> Problem statement:
Exactly as written, output each of the entries below.
● ● ● ● ● ● ●
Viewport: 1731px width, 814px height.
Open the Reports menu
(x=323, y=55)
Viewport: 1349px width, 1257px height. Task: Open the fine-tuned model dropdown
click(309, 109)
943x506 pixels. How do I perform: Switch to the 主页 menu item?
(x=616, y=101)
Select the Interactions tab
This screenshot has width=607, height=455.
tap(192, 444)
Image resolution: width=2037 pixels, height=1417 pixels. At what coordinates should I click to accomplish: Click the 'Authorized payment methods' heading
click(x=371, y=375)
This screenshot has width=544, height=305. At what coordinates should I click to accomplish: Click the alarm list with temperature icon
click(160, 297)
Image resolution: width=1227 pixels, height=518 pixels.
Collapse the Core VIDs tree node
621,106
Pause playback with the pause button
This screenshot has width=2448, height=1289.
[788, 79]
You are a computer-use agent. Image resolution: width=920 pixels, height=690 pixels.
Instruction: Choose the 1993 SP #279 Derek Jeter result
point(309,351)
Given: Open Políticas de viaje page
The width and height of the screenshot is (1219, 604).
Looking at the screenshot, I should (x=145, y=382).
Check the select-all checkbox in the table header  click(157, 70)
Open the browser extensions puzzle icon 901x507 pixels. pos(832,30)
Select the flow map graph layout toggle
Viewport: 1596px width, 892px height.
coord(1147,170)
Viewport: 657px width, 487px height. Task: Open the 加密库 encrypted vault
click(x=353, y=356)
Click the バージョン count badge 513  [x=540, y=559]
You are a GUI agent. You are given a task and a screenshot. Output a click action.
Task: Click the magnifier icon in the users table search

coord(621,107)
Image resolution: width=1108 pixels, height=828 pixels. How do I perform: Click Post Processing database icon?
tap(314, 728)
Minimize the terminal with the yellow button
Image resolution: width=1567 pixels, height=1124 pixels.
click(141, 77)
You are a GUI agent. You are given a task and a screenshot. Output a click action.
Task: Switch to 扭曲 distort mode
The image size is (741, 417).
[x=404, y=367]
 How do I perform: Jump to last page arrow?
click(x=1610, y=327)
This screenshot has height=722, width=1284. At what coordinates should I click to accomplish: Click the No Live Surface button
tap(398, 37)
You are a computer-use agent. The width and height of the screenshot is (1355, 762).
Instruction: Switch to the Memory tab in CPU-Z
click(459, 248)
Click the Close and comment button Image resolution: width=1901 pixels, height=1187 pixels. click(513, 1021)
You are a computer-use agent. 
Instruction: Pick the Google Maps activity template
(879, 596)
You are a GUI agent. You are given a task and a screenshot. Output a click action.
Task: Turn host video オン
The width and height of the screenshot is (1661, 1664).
● ● ● ● ● ● ●
> Answer box:
Viewport: 1731px width, 814px height.
Open the Reports menu
(x=323, y=55)
Viewport: 1349px width, 1257px height. Task: Open the fine-tuned model dropdown
click(309, 109)
943x506 pixels. How do I perform: Switch to the 主页 menu item?
(x=616, y=101)
Select the Interactions tab
This screenshot has width=607, height=455.
tap(192, 444)
Image resolution: width=2037 pixels, height=1417 pixels. At what coordinates should I click to accomplish: Click the 'Authorized payment methods' heading
click(x=371, y=375)
This screenshot has width=544, height=305. At what coordinates should I click to accomplish: Click the alarm list with temperature icon
click(160, 297)
Image resolution: width=1227 pixels, height=518 pixels.
Collapse the Core VIDs tree node
621,106
Pause playback with the pause button
This screenshot has width=2448, height=1289.
[788, 79]
You are a computer-use agent. Image resolution: width=920 pixels, height=690 pixels.
Instruction: Choose the 1993 SP #279 Derek Jeter result
point(309,351)
Given: Open Políticas de viaje page
The width and height of the screenshot is (1219, 604).
Looking at the screenshot, I should (x=145, y=382).
Check the select-all checkbox in the table header  click(157, 70)
Open the browser extensions puzzle icon 901x507 pixels. pos(832,30)
Select the flow map graph layout toggle
Viewport: 1596px width, 892px height.
coord(1147,170)
Viewport: 657px width, 487px height. Task: Open the 加密库 encrypted vault
click(x=353, y=356)
Click the バージョン count badge 513  [x=540, y=559]
You are a GUI agent. You are given a task and a screenshot. Output a click action.
Task: Click the magnifier icon in the users table search

coord(621,107)
Image resolution: width=1108 pixels, height=828 pixels. How do I perform: Click Post Processing database icon?
tap(314, 728)
Minimize the terminal with the yellow button
Image resolution: width=1567 pixels, height=1124 pixels.
click(141, 77)
You are a GUI agent. You are given a task and a screenshot. Output a click action.
Task: Switch to 扭曲 distort mode
The image size is (741, 417).
[x=404, y=367]
 How do I perform: Jump to last page arrow?
click(x=1610, y=327)
This screenshot has height=722, width=1284. At what coordinates should I click to accomplish: Click the No Live Surface button
tap(398, 37)
You are a computer-use agent. The width and height of the screenshot is (1355, 762).
Instruction: Switch to the Memory tab in CPU-Z
click(459, 248)
Click the Close and comment button Image resolution: width=1901 pixels, height=1187 pixels. click(513, 1021)
You are a computer-use agent. 
Instruction: Pick the Google Maps activity template
(879, 596)
You are a GUI agent. You are given a task and a screenshot. Output a click action.
Task: Turn host video オン
The width and height of the screenshot is (1661, 1664).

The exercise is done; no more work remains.